Okay here's what gets me. My chances of high and low results don't change with the number of dice? I'm not more likely to get a 20 with 5 dice than 4? Or to roll a 1?

Yes, your chance of any specific number increases with the number of dice used per roll, purely because you are producing more results. You have a 1 in 20 (5%) chance with any single dice roll (i.e. with one dice), so if you use 5 dice, you should see a 20 one in every 4 rolls of all the dice as you have rolled 20 dice in total. If you use 4 dice, it would be 1 in every 5 rolls, 10 dice would be every second roll etc. Note that the odds don't increase if you haven't rolled a particular number before. As you are not combining dice (like 2D6) no number is more or less likely. The chance of rolling 3x20 with 5 dice is the same as rolling 3 x10 or 3 x1.

If dice are not discarded, what happens when one side has more? Say in a combat between two units on one side and three on the other ?
Also, is this done for each multi-unit combat separately or for all combats at once?

I think it would be slow and fiddly and prone to over analysis. What is the decision about how to allocate dice supposed to represent? It doesn't seem to relate to any decision a general would actually make.

How many dice would there be typically ?

You have a 1 in 20 (5%) chance with any single dice roll (i.e. with one dice), so if you use 5 dice, you should see a 20 one in every 4 rolls of all the dice as you have rolled 20 dice in total.

Not quite, but not far off. The probability of getting one or more 20s when you roll 5 dice is 22.6%.

10 dice would be every second roll etc

On ten dice the probabilty of at least one 20 is 40%.

Button Men by Cheapass Games has a mechanic that works the way you describe. There is a decent amount of analysis of the game online, as well.

In play, the allocation process does become a thoughtfest. In Button Men, that is the fun part.

The advantage of rolling more dice has a decreasing effect the more additional dice you roll. Think of it like this. If you roll 10,000 dice, you are still not guaranteed to roll a 20. The probability of rolling any number, or higher than any given number approaches, but never reaches 100%.

Going second becomes a better and better advantage the greater the difference between two players (no matter which side). For any given set of rolls, there is an optimal allocation for both players. If you add one die to one side, the optimal allocation changes and the potential advantage of going second gets better for both sides.

I think it would be slow and fiddly and prone to over analysis. What is the decision about how to allocate dice supposed to represent? It doesn't seem to relate to any decision a general would actually make.

Set tasks:
1. Transcribe the dice discussion from "How many dice" to "online, as well.".
2. Rescale the records from the line with "This screenshot has width=638, height=262." to the line with "point(508,226)" by multiplying every coordinate in the answers by 0.6 and rounding to whole numbers, with halves rounded up. Give only those lines again, requests included, and leave out the pictures.
The dice discussion and the records come from unrelated sources.

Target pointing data
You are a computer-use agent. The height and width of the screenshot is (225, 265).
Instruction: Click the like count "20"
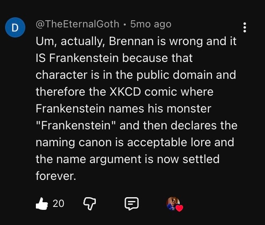click(x=59, y=204)
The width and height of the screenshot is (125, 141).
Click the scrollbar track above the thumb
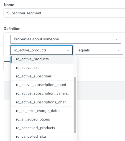[75, 67]
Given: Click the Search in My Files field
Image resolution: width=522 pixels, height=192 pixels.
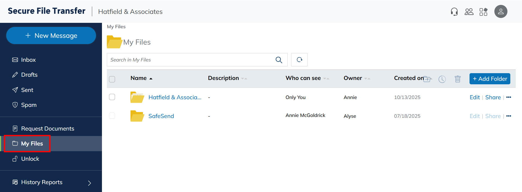Looking at the screenshot, I should [x=190, y=60].
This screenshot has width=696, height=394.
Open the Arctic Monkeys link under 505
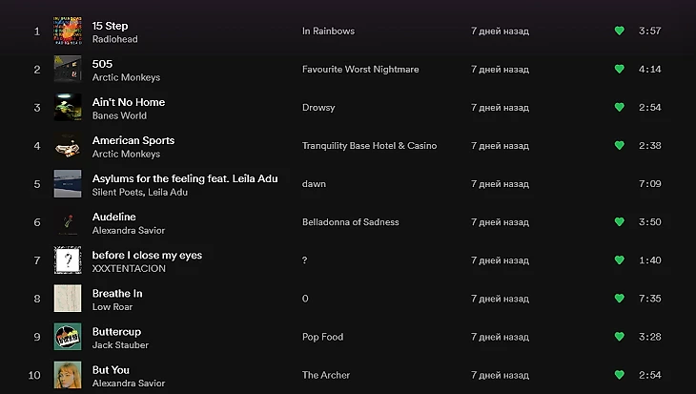(x=126, y=77)
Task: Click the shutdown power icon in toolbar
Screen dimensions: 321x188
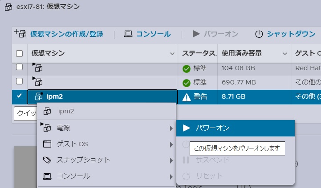Action: (x=259, y=34)
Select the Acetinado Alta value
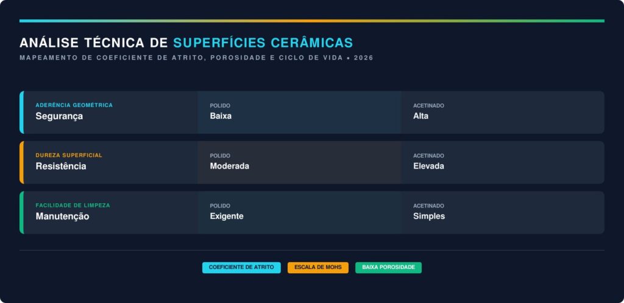The width and height of the screenshot is (624, 303). (421, 116)
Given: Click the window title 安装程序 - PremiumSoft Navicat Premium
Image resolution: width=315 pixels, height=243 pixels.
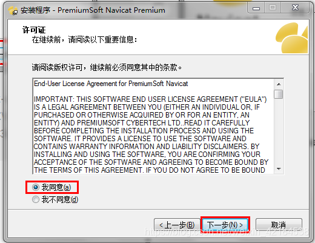Looking at the screenshot, I should click(93, 10).
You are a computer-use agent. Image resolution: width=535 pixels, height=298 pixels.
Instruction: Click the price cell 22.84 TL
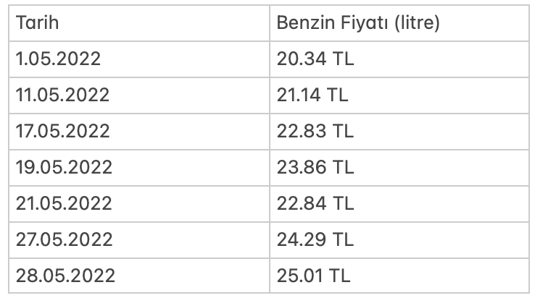[x=399, y=204]
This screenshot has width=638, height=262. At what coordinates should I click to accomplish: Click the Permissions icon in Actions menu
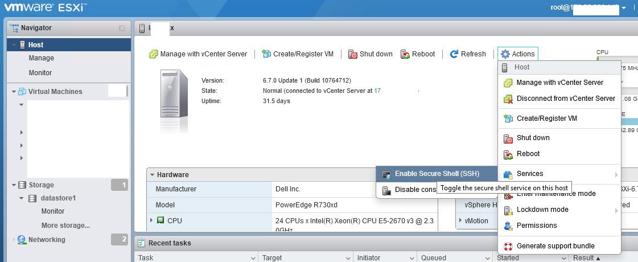point(508,226)
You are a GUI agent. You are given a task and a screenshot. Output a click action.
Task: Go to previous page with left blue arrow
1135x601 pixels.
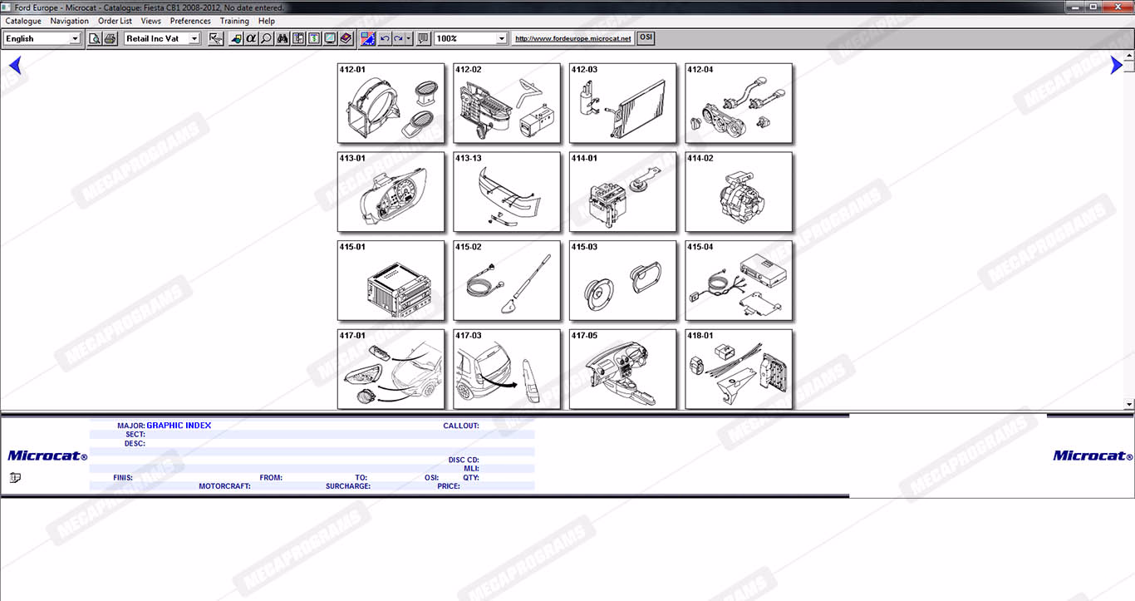pos(14,66)
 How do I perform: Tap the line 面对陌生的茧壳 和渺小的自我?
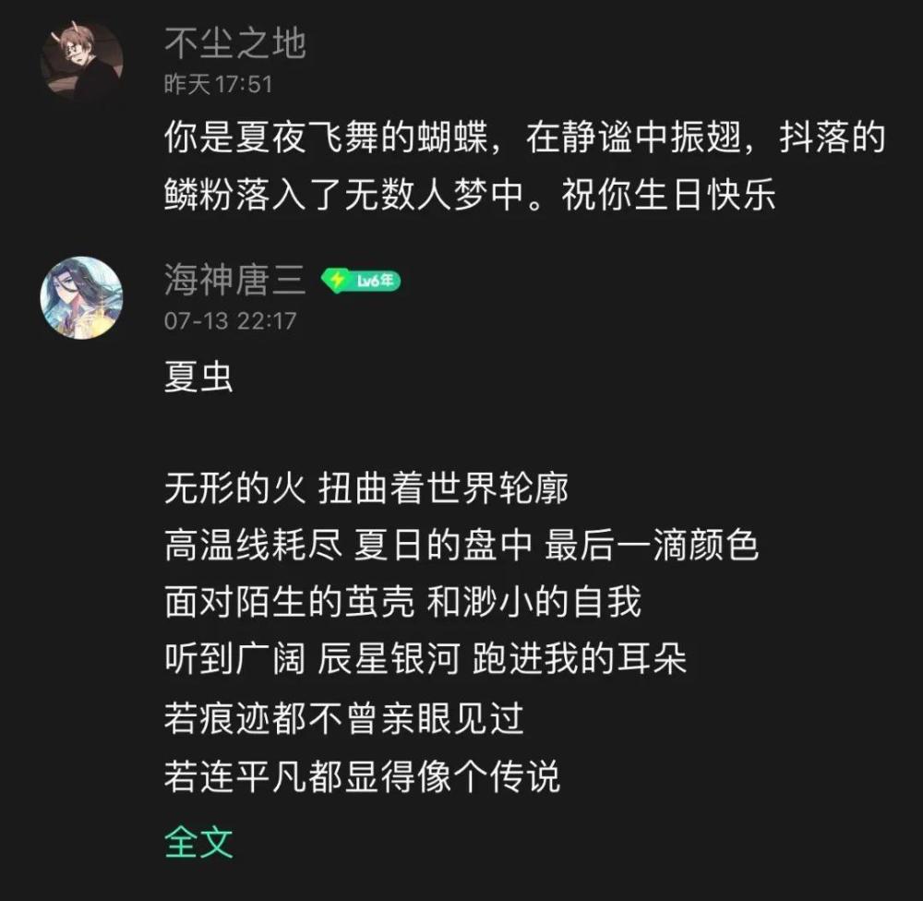[403, 602]
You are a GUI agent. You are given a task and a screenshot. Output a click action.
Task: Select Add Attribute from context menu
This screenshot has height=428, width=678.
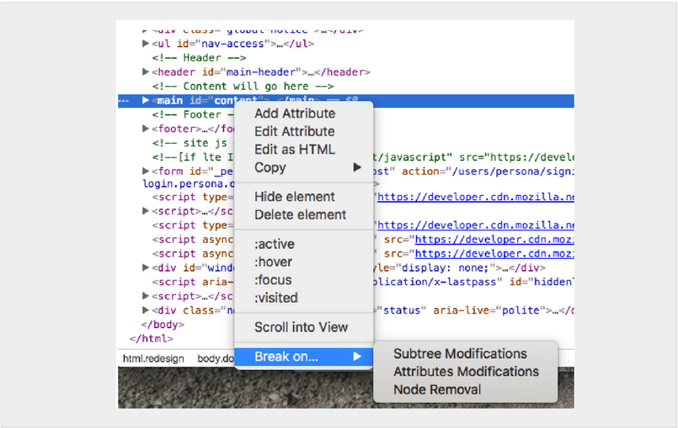click(x=295, y=114)
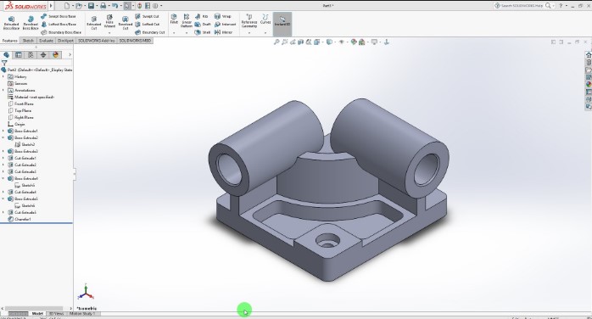
Task: Switch to the Sketch ribbon tab
Action: click(28, 41)
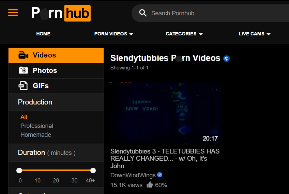This screenshot has width=289, height=194.
Task: Open the Slendytubbies 3 video title link
Action: 165,159
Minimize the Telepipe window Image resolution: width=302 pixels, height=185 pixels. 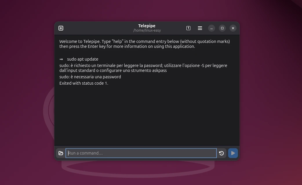212,28
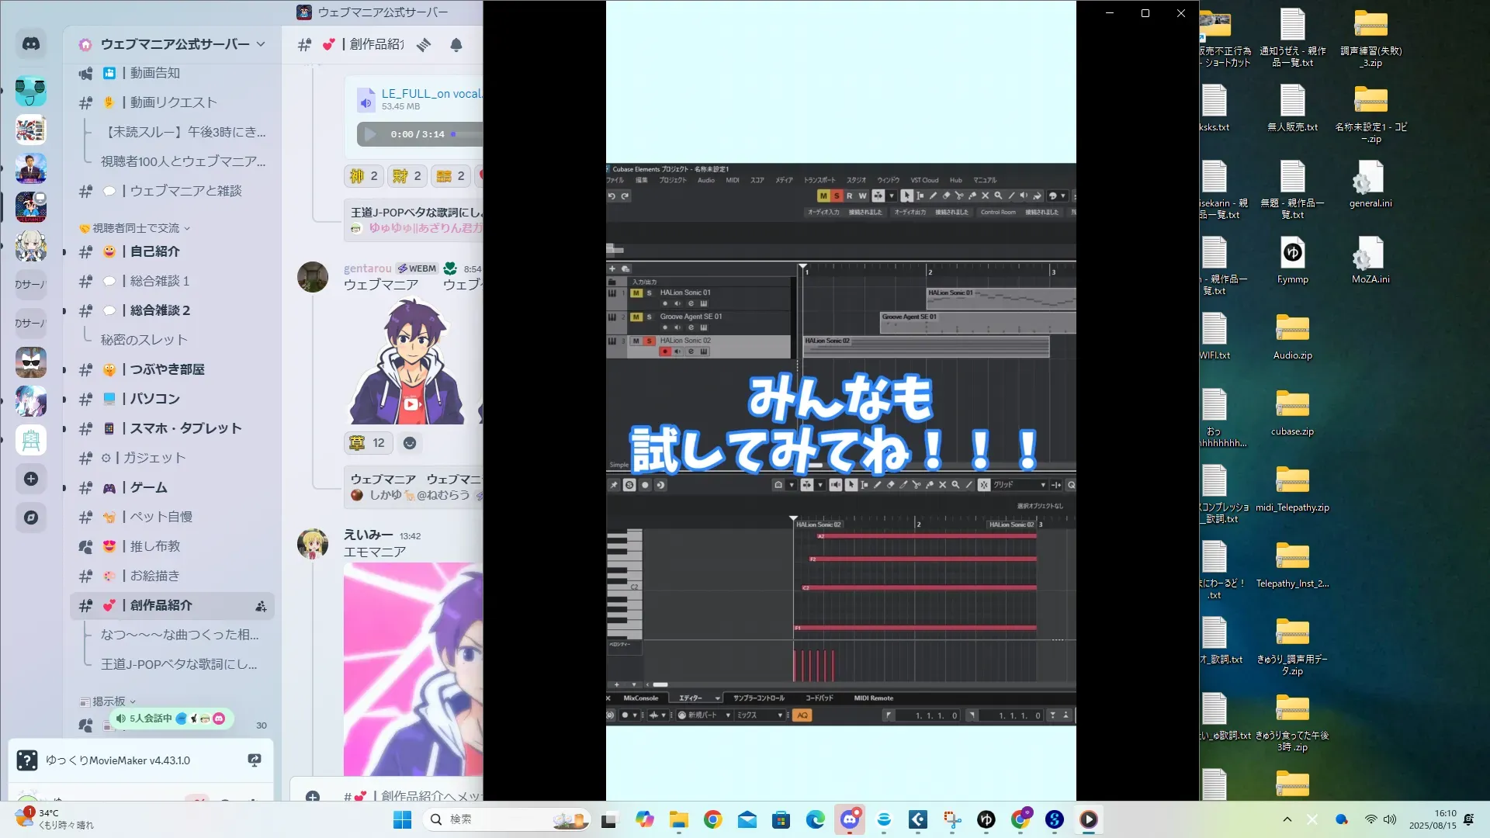Click the add reaction smiley beside 草 12
The image size is (1490, 838).
(410, 443)
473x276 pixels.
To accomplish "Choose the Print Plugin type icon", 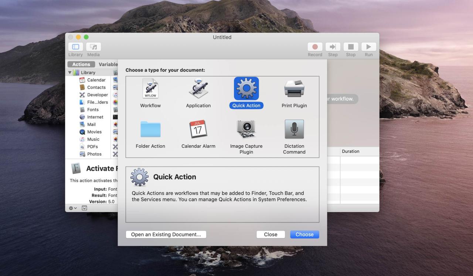I will click(x=294, y=89).
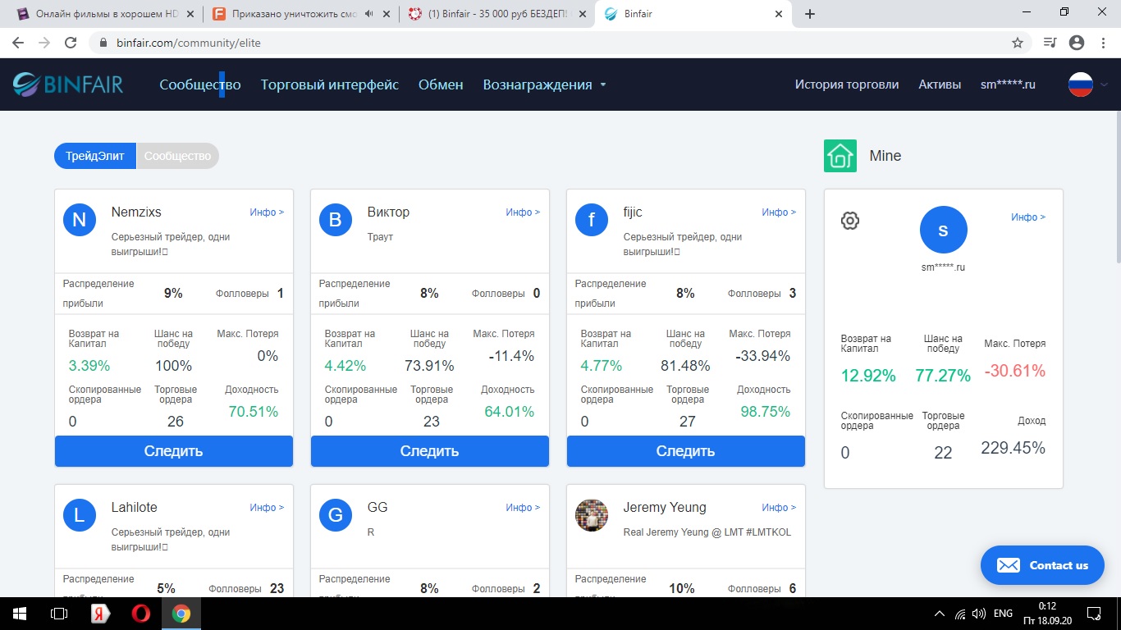
Task: Expand Инфо details for Виктор
Action: pos(522,212)
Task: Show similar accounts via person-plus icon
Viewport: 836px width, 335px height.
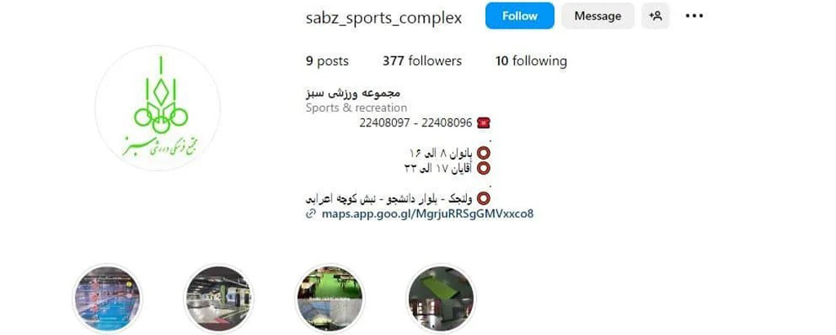Action: 656,16
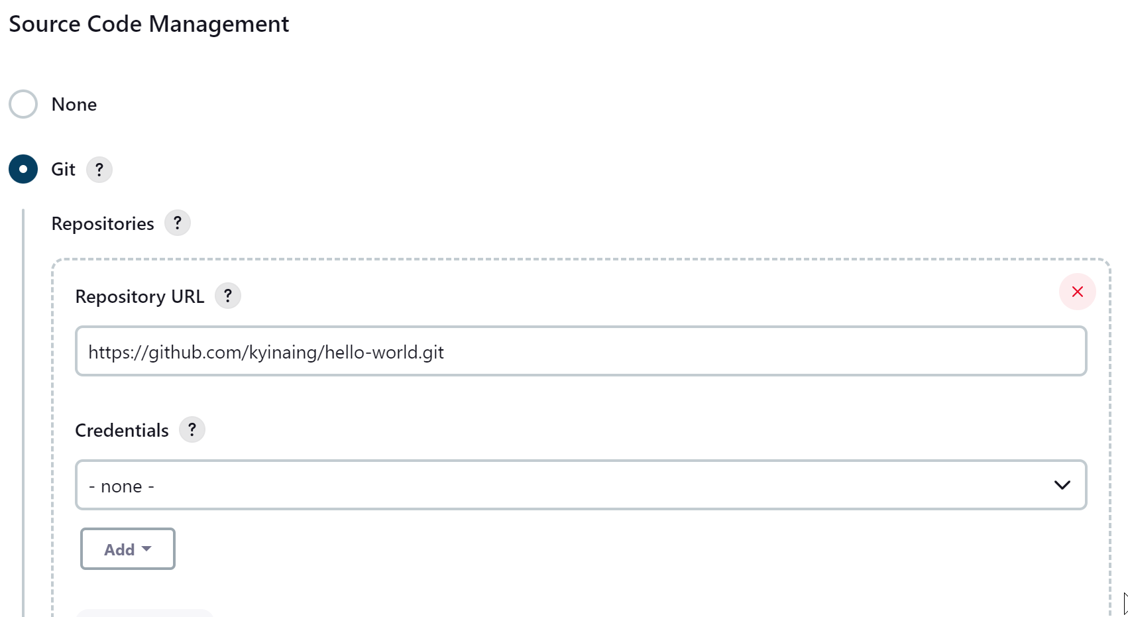This screenshot has height=617, width=1128.
Task: Remove this repository with the red X
Action: coord(1077,292)
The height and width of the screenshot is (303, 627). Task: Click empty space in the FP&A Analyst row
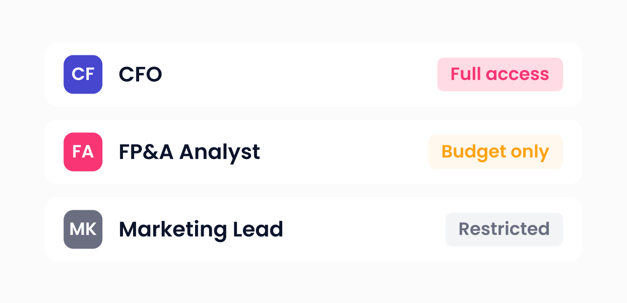343,152
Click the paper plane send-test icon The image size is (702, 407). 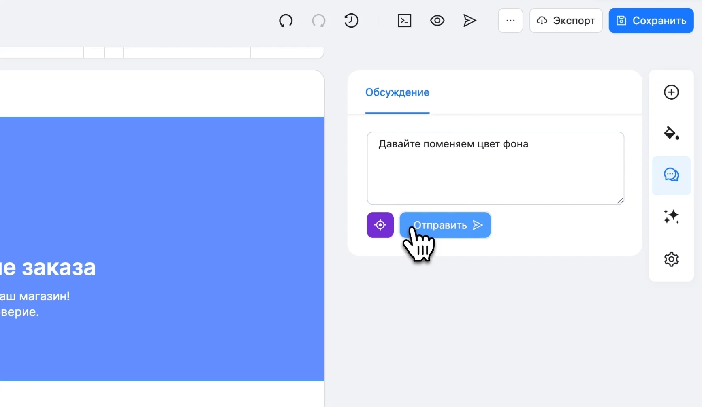469,21
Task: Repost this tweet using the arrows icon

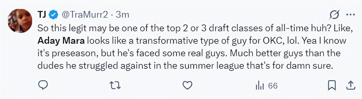Action: 114,85
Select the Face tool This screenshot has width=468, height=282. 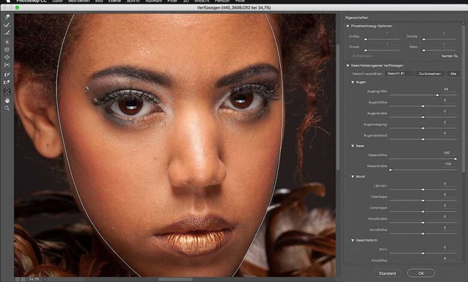(7, 91)
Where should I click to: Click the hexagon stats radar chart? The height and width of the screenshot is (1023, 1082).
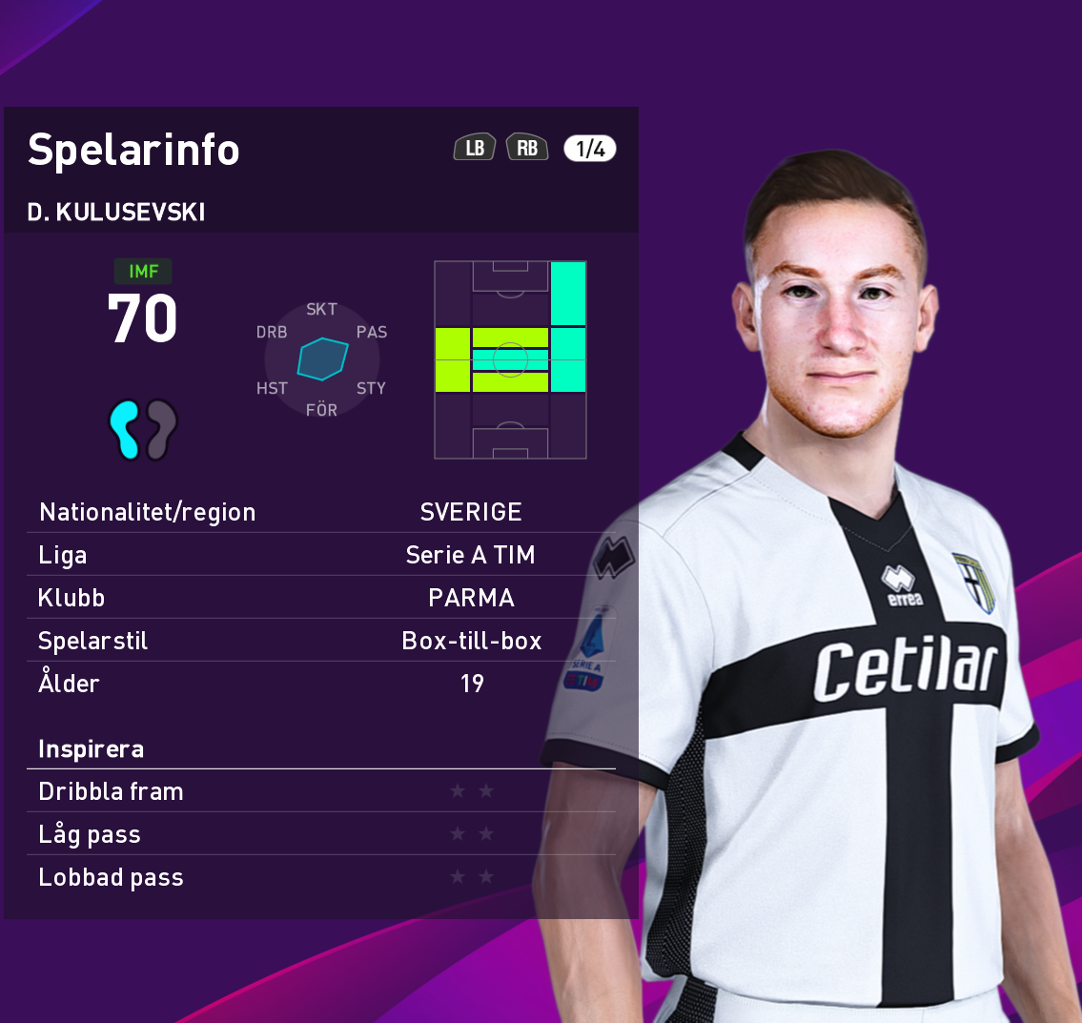[x=322, y=359]
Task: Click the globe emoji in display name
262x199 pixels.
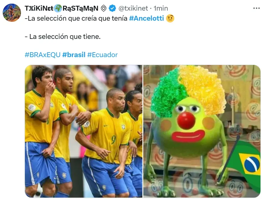Action: point(58,8)
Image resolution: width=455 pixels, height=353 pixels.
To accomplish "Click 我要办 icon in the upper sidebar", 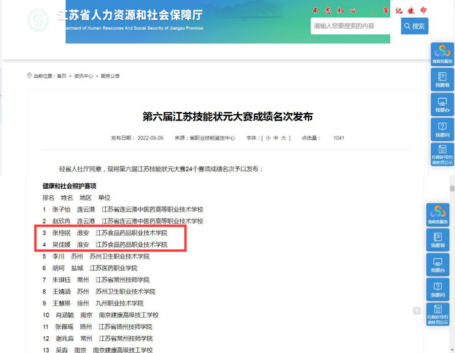I will (442, 105).
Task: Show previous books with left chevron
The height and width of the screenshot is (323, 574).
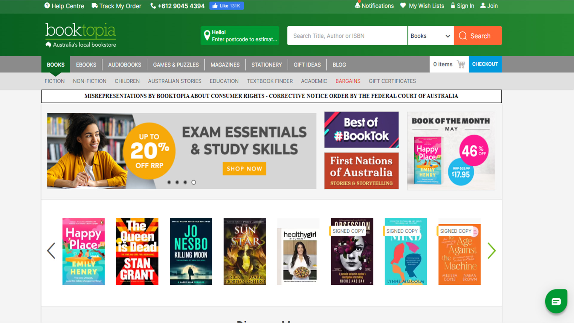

Problem solutions:
1.
How many dice would there be typically ?

You have a 1 in 20 (5%) chance with any single dice roll (i.e. with one dice), so if you use 5 dice, you should see a 20 one in every 4 rolls of all the dice as you have rolled 20 dice in total.

Not quite, but not far off. The probability of getting one or more 20s when you roll 5 dice is 22.6%.

10 dice would be every second roll etc

On ten dice the probabilty of at least one 20 is 40%.

Button Men by Cheapass Games has a mechanic that works the way you describe. There is a decent amount of analysis of the game online, as well.

2.
This screenshot has width=638, height=262. At what coordinates should I click to accomplish: Click the Permissions icon in Actions menu
point(305,136)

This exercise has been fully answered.